Hallowe'en: A Time to Remember Our Faith

When I was a child, I loved Halloween. I loved dressing up, trick-or-treating, and counting the candy haul at the end of the night. I loved spooky front porches: the flickering jack-o-lanterns, dangling skeletons, spidery cobwebs and simmering cauldrons. It was silly fun with friends to scare and be scared on this night that celebrated all things supernatural.

As an adult, and as a priest, I still love Halloween. At Holy Comforter, we invite kids to wear their costumes the Sunday before, and enjoy a trunk-or-treat in our parking lot after worship. I know many other churches are planning the same.
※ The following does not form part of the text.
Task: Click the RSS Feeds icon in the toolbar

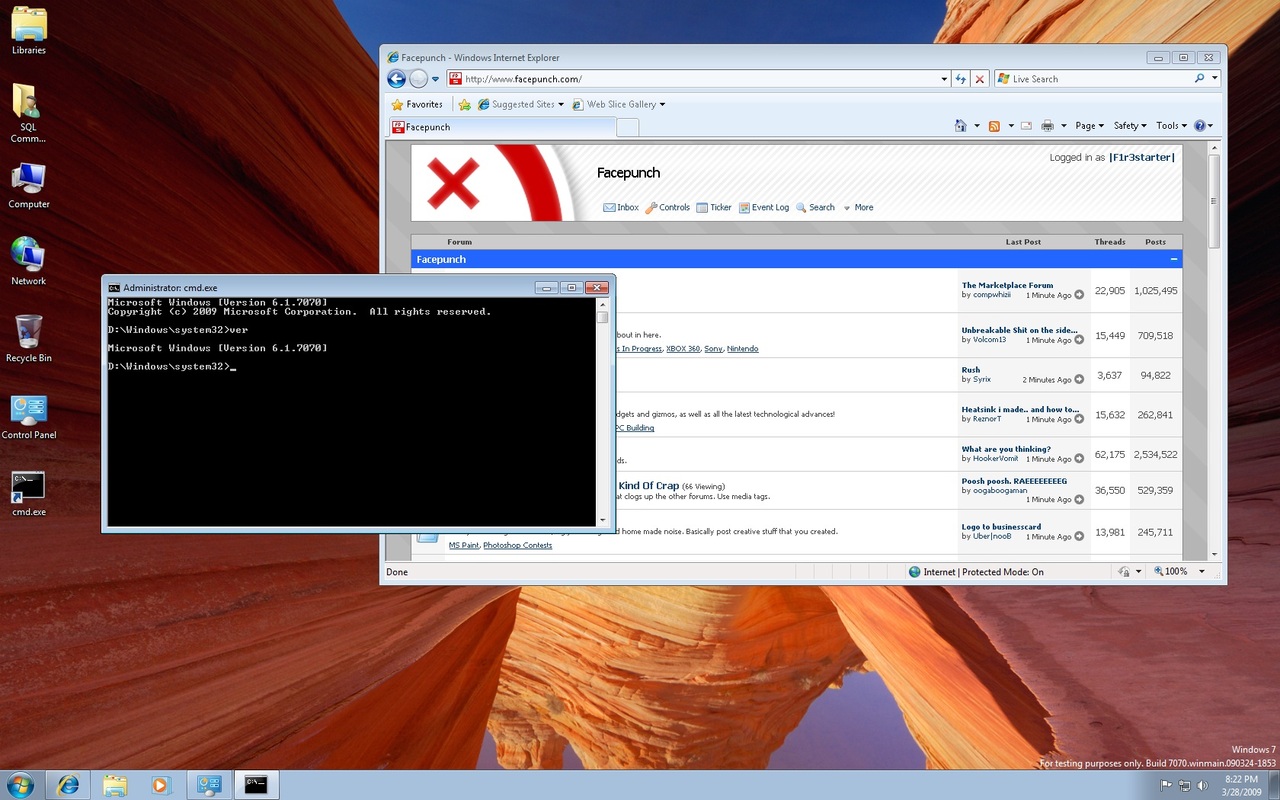Action: tap(994, 126)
Some people express surprise that a church participates in Halloween. Did you know the celebration has Christian roots? It takes a little digging to uncover the history behind the costumes and the candy, but Halloween’s origin is every bit as Christian as Christmas.
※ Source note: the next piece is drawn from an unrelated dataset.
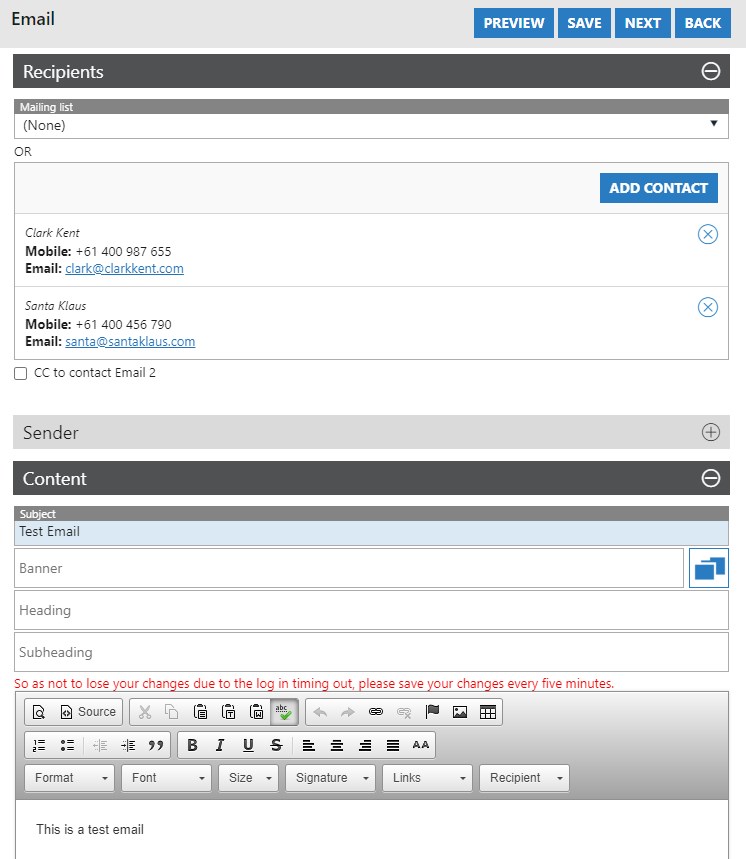The image size is (746, 859).
Task: Toggle Source view in editor
Action: (88, 712)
The word Hallowe’en is a shortening of All Hallow Evening, as in, the night before All Hallow’s Day. Hallow means holy, and November 1 is commemorated in the Christian calendar as the Feast of All Saints.

This holy day has roots tracing back to the fourth century, a time when many Christians were dying for their faith. The church recognized martyrs on the anniversaries of their death. As the number of martyrs increased beyond the days on the calendar, November 1 became a catch all to celebrate all the saints of the church.

Historically, All Saints’ Day honored persons of heroic sanctity for their example. Their faithfulness in the past serves to inspire our faithfulness in the present. The Feast eventually extended to the following day as well. All Souls’ Day, November 2, honors all who have died. These feast days are a time for us to give thanks for those whom we love but see no longer, to remember that we stand on the shoulders of those who have gone before us. In its depiction of Dia de los Muertos, the Pixar movie CoCo portrayed this intimate connection between the living and the dead beautifully. We are surrounded by a community of saints who continue to love us and cheer us on from beyond the grave.

Halloween is an amazing opportunity for Christians to witness their faith. We believe that there is life beyond the grave. God has granted us the victory over death through the resurrection of Jesus. That same God is working in us even while we’re alive to help us grow in love. We belong to God, and nothing can separate us from the love of Christ. Because evil and death have no power over us, we can have fun with things that are spooky and scary.

So, bring on the ghosts and the zombies, the devils and the haunted houses. Enjoy the fright night, and when you wake up, give thanks for what is real: a community of love spanning past, present and future.